[GIVEN RECORDS — start]
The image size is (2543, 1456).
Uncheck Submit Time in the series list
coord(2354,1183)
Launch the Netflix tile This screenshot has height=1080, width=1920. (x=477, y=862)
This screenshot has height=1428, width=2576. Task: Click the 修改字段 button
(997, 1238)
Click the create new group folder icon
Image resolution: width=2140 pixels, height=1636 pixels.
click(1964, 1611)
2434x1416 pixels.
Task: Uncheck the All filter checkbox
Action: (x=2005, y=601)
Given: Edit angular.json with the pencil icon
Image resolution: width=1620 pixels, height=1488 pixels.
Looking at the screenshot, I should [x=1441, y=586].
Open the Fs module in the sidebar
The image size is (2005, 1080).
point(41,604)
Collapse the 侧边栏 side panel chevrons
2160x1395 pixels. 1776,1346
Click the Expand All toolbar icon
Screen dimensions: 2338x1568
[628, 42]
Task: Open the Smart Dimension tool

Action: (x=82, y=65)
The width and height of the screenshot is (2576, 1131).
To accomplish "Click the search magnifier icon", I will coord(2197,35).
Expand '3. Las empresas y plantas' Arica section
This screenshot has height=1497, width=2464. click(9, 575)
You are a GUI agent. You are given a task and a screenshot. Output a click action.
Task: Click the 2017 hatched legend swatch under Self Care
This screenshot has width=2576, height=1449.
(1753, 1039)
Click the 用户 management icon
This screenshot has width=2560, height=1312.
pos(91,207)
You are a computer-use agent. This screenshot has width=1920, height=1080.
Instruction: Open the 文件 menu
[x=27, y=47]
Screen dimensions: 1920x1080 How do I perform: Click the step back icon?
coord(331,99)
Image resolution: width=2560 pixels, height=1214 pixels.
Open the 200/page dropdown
[GIVEN RECORDS — finish]
ACTION ITEM
Would you write out all of the data again, unchanged?

REPLY
The image size is (2543, 1456).
Uncheck Submit Time in the series list
coord(2354,1183)
Launch the Netflix tile This screenshot has height=1080, width=1920. (x=477, y=862)
This screenshot has height=1428, width=2576. Task: Click the 修改字段 button
(997, 1238)
Click the create new group folder icon
Image resolution: width=2140 pixels, height=1636 pixels.
click(1964, 1611)
2434x1416 pixels.
Task: Uncheck the All filter checkbox
Action: (x=2005, y=601)
Given: Edit angular.json with the pencil icon
Image resolution: width=1620 pixels, height=1488 pixels.
Looking at the screenshot, I should [x=1441, y=586].
Open the Fs module in the sidebar
The image size is (2005, 1080).
point(41,604)
Collapse the 侧边栏 side panel chevrons
2160x1395 pixels. 1776,1346
Click the Expand All toolbar icon
Screen dimensions: 2338x1568
[628, 42]
Task: Open the Smart Dimension tool

Action: (x=82, y=65)
The width and height of the screenshot is (2576, 1131).
To accomplish "Click the search magnifier icon", I will coord(2197,35).
Expand '3. Las empresas y plantas' Arica section
This screenshot has height=1497, width=2464. click(9, 575)
You are a GUI agent. You are given a task and a screenshot. Output a click action.
Task: Click the 2017 hatched legend swatch under Self Care
This screenshot has width=2576, height=1449.
(1753, 1039)
Click the 用户 management icon
This screenshot has width=2560, height=1312.
pos(91,207)
You are a computer-use agent. This screenshot has width=1920, height=1080.
Instruction: Open the 文件 menu
[x=27, y=47]
Screen dimensions: 1920x1080 How do I perform: Click the step back icon?
coord(331,99)
Image resolution: width=2560 pixels, height=1214 pixels.
Open the 200/page dropdown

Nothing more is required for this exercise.